Firstly we calculate the focal length of the mirror.
- f = R/2
➻ f = 20/2 cm
➻ f = 10cm
Now, calculating the image distance .
By using Mirror Formula .
- 1/v + 1/u = 1/f
Substitute the value we get
➻ 1/v + 1/-5 = 1/10
➻ 1/v - 1/5 = 1/10
➻ 1/v = 1/10 + 1/5
➻ 1/v = 1+2/10
➻ 1/v = 3/10
➻ v = 10/3 = 3.33 cm
- Hence, the image distance is 10/3 cm from the mirror.
Now, calculating the magnification of the mirror
- m = hi/ho = -v/u
➻ hi/2 = -10/3 × 1/-5
➻ hi/2 = 2/3
➻ hi = 4/3 cm
- Hence, the height of the image is 4/3 cm
- Nature of Image is Virtual , erect and smaller than the object.
Given :-
An object 2cm tall is placed in front of a concave mirror of radius of curvature 20cm at a distance of 5cm. Find the position, nature and size of the image.
- Height of object (ho) = 2cm
- Radius of curvature (R) = 20cm
- Distance of object = -5cm
Here, we have to find the position, nature and size of the image.
Firstly finding focal length. As we know that;
- f = R/2
Putting all values we get,
➬ f = 20/2
➬ f = 10cm
- Hence, focal length is 10cm.
Now, let's calculate the distance of image. Using mirror formula. As we know that;
- 1/v + 1/u = 1/f
Putting all values we get,
➬ 1/v + 1/-5 = 1/10
➬ 1/v = 1/10 - 1/-5
➬ 1/v = 1/10 + 1/5
➬ 1/v = 1/10 + (1 × 2)/(5 × 2)
➬ 1/v = 1/10 + 2/10
➬ 1/v = (1 + 2)/10
➬ 1/v = 3/10
➬ v = 10/3
➬ v = 3.33cm
- Hence, distance of image from mirror is 3.33cm.

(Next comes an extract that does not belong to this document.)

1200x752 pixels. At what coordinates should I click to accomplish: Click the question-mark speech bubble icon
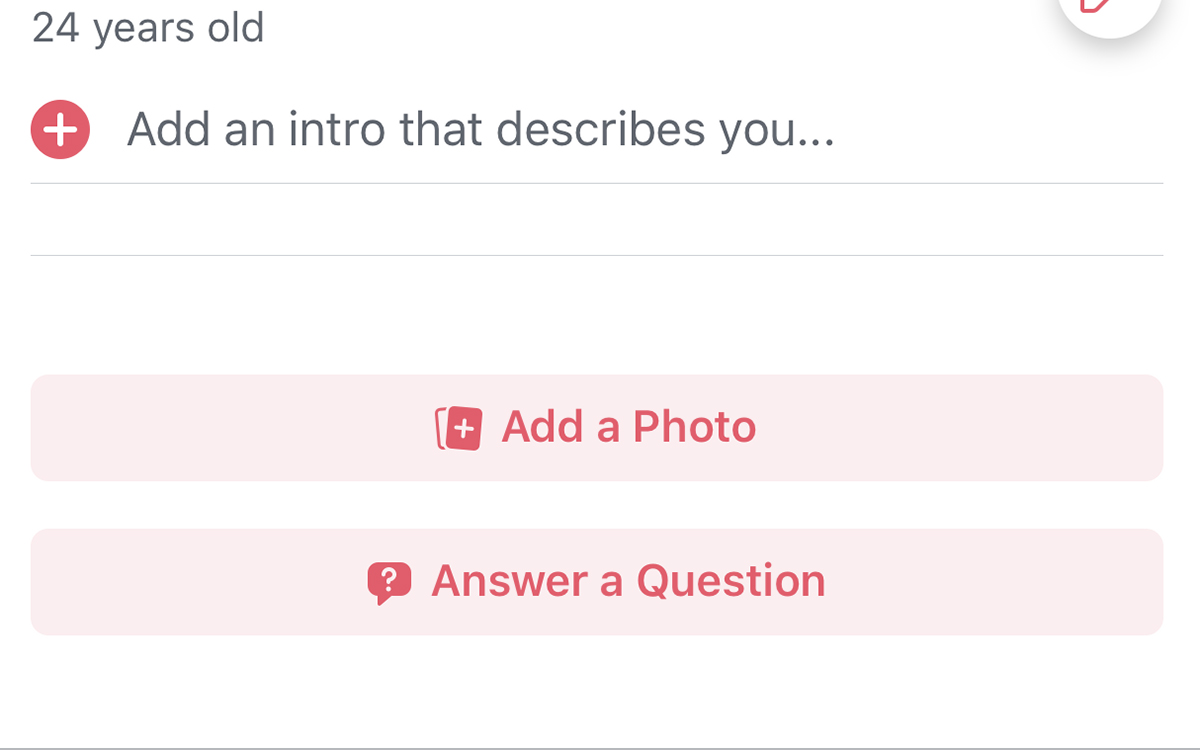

Now, let's calculate magnification of mirror. As we know that;
- m = hi/ho = -v/u
Putting all values we get,
➬ hi/2 = -10/3 × 1/-5
➬ hi/2 = 10/3 × 1/5
➬ hi/2 = (10 × 1)/(3 × 5)
➬ hi/2 = 10/15
➬ hi/2 = 2/3
➬ hi = 2/3 × 3
➬ hi = (2 × 2)/3
➬ hi = 4/3
➬ hi = 1.33cm
- Hence, height of image is 1.33cm.
- Nature of image is virtual, erect and smaller than object.